EXERCISE BRIEF: Within the entries below, find the portion that opens with the line containing "Oт мрежата (1037, 1179)" and closes with the line containing "Image resolution: width=405, height=2576.". Retype that portion exactly and only.

DATASET EXTRACT:

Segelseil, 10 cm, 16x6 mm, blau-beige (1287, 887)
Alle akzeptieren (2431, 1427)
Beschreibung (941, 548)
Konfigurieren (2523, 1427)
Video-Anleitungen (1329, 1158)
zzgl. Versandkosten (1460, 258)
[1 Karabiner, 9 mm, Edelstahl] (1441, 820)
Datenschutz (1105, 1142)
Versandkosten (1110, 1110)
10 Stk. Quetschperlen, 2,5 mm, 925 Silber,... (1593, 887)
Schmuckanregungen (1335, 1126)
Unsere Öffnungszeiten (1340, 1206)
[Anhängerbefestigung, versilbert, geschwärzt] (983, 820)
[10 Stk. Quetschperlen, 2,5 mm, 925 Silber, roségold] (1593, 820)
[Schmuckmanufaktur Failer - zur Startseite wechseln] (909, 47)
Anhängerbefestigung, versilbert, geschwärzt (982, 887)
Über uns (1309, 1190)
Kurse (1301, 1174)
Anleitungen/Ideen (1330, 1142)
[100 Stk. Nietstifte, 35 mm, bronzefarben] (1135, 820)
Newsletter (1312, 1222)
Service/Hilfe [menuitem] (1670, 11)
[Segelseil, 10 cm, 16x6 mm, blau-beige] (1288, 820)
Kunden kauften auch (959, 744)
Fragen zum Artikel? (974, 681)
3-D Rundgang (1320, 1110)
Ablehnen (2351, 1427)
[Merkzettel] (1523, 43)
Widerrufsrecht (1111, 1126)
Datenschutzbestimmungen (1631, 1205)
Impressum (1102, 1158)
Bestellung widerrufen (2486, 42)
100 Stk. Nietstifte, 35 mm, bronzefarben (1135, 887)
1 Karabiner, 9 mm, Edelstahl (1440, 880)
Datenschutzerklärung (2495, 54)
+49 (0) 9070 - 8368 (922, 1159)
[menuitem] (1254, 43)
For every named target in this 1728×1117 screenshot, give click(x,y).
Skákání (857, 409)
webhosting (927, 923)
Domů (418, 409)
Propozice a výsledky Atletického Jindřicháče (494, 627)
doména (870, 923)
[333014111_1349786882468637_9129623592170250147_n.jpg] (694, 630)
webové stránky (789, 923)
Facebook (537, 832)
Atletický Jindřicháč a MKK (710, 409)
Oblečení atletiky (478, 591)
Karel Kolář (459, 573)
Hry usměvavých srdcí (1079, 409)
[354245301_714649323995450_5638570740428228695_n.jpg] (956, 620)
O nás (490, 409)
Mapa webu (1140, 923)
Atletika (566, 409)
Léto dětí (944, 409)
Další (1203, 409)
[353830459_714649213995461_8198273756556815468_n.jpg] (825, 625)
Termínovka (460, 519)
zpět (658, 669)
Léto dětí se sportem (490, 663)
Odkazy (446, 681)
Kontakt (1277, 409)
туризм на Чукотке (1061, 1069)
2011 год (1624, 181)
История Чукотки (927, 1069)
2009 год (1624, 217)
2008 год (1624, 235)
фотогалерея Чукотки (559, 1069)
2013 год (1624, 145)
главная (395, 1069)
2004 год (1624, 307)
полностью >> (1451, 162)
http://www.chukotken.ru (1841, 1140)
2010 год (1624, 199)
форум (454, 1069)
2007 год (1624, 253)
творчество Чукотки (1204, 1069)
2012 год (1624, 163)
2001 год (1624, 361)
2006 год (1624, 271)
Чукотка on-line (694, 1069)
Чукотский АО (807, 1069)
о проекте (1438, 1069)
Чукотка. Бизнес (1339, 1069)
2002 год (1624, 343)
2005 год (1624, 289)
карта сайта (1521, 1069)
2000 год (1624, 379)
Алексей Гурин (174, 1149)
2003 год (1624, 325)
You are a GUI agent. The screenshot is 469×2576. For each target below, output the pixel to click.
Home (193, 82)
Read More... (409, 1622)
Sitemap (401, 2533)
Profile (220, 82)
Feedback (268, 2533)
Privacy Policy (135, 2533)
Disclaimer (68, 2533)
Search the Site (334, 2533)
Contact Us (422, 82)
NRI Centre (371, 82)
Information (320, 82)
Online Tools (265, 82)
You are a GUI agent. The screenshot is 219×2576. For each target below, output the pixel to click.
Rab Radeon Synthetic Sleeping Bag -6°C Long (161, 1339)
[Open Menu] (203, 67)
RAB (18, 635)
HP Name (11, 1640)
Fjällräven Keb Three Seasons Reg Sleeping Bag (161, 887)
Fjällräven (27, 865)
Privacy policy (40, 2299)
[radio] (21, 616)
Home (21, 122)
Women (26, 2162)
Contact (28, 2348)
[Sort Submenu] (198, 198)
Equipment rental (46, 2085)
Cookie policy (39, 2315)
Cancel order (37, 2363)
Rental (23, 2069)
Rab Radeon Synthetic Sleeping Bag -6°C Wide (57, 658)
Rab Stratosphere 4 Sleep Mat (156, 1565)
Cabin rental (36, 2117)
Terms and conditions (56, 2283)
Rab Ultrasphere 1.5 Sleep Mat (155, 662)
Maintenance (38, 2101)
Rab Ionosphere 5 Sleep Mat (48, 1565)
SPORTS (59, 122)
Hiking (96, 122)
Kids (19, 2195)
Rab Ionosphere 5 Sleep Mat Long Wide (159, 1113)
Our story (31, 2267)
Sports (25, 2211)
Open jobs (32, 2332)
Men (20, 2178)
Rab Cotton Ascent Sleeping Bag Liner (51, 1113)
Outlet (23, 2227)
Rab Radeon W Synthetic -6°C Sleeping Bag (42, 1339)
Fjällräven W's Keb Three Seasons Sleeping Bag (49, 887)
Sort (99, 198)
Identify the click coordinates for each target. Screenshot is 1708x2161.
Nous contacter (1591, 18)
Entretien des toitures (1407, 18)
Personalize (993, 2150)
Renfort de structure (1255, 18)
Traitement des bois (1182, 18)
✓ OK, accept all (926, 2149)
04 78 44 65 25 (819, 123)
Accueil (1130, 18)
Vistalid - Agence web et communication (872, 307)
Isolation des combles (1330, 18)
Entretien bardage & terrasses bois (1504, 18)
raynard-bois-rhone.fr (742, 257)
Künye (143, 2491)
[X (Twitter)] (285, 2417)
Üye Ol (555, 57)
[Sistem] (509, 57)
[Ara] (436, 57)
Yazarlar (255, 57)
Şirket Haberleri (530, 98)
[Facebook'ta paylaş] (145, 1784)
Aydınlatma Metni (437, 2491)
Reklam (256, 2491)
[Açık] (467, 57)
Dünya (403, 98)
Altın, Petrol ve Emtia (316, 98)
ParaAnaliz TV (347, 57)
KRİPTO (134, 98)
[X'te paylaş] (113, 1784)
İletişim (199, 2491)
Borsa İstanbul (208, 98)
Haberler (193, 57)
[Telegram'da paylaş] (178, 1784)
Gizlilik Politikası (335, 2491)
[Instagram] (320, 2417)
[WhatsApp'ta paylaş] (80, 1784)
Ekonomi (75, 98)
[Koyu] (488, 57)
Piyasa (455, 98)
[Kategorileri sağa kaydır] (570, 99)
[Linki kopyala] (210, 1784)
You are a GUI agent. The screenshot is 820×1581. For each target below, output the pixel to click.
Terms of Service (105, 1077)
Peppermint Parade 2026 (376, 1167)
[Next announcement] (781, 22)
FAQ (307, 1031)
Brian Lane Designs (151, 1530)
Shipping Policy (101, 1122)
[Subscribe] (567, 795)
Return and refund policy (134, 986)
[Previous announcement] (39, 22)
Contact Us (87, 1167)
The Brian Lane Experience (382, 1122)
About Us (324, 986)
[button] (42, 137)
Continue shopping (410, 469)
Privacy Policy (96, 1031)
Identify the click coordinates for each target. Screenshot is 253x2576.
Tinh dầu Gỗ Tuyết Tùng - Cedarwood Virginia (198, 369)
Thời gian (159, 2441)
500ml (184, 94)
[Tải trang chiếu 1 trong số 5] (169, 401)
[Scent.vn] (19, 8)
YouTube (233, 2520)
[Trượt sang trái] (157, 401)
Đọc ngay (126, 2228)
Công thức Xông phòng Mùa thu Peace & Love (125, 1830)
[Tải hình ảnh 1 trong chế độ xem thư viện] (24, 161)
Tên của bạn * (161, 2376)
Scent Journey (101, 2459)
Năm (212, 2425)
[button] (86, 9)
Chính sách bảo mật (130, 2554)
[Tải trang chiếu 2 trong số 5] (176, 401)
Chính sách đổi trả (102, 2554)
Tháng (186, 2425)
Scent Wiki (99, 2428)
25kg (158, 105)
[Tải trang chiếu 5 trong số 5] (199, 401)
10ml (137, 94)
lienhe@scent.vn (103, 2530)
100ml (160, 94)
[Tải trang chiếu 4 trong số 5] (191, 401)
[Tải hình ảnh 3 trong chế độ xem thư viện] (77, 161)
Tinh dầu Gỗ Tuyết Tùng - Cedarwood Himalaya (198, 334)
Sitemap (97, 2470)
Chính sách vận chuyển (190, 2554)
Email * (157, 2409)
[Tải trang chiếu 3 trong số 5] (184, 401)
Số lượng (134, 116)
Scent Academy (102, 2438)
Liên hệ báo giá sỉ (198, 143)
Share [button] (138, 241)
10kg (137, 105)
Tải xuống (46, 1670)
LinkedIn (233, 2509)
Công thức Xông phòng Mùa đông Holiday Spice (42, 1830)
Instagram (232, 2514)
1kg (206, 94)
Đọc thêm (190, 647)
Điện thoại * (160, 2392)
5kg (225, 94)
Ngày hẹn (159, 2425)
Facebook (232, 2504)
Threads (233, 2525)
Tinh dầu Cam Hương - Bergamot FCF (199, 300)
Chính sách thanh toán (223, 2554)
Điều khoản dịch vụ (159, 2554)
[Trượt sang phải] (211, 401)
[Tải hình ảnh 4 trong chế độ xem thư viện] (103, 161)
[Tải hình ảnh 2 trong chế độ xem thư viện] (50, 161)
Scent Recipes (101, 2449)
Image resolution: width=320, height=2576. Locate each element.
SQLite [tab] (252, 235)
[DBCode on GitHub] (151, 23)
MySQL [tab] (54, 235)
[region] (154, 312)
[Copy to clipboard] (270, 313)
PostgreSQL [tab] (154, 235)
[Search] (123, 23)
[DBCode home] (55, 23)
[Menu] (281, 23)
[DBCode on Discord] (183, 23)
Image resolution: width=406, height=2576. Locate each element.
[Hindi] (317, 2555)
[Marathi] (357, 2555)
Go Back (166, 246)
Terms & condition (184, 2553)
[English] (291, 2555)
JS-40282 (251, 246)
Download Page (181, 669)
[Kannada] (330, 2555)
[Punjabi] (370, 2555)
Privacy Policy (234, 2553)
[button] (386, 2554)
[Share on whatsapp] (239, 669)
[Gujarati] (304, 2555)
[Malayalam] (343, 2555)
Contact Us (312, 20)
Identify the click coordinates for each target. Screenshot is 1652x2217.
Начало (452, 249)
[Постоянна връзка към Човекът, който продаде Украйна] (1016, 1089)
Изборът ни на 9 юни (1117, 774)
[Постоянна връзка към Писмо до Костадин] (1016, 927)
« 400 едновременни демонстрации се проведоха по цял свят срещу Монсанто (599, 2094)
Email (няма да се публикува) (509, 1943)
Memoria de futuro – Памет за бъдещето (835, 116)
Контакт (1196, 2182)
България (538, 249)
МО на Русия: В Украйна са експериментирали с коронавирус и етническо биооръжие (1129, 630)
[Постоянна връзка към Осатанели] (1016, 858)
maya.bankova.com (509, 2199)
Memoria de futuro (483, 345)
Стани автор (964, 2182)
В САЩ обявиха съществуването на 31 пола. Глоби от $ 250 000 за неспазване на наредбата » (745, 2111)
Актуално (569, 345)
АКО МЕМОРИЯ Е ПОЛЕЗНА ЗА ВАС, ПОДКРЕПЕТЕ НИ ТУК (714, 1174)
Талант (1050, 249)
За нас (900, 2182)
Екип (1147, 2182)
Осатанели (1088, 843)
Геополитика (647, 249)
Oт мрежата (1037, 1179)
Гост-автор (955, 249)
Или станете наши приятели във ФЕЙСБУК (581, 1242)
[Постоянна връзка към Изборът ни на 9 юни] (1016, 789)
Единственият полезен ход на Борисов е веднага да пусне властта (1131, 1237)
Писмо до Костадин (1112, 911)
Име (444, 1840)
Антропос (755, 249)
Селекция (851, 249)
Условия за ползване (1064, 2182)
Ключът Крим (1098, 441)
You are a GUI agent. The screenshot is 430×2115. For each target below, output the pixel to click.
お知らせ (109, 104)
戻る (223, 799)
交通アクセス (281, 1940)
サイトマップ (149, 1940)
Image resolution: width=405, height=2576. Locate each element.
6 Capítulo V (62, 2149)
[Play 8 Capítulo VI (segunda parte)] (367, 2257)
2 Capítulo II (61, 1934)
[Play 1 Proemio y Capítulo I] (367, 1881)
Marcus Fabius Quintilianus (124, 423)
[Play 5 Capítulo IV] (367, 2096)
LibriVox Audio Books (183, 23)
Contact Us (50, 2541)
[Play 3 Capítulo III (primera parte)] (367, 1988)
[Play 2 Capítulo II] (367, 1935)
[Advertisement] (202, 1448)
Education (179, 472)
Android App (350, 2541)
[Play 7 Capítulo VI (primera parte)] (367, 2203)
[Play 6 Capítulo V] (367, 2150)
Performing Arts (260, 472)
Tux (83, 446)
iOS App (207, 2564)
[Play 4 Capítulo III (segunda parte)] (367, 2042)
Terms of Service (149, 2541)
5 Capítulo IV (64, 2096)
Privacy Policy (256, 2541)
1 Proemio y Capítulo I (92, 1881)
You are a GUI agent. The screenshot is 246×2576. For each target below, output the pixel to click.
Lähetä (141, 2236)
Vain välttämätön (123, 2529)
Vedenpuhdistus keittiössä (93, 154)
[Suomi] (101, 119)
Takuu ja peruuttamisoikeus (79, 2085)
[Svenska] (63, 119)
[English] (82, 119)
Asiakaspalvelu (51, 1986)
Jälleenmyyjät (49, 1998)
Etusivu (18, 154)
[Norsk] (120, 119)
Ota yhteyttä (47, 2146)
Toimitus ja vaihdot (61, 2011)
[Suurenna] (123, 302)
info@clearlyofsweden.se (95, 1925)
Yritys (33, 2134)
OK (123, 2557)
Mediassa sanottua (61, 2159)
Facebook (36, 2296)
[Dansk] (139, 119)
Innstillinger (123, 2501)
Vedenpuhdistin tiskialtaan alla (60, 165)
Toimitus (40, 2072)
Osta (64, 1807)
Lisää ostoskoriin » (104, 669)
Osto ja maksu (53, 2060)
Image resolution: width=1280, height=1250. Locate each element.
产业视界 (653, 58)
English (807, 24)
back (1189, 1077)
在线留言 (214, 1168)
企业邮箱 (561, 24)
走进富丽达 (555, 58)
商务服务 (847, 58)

YOUR SOLUTION:
Oт мрежата (1037, 1179)
Гост-автор (955, 249)
Или станете наши приятели във ФЕЙСБУК (581, 1242)
[Постоянна връзка към Изборът ни на 9 юни] (1016, 789)
Единственият полезен ход на Борисов е веднага да пусне властта (1131, 1237)
Писмо до Костадин (1112, 911)
Име (444, 1840)
Антропос (755, 249)
Селекция (851, 249)
Условия за ползване (1064, 2182)
Ключът Крим (1098, 441)
You are a GUI agent. The screenshot is 430×2115. For each target below, output the pixel to click.
お知らせ (109, 104)
戻る (223, 799)
交通アクセス (281, 1940)
サイトマップ (149, 1940)
Image resolution: width=405, height=2576. Locate each element.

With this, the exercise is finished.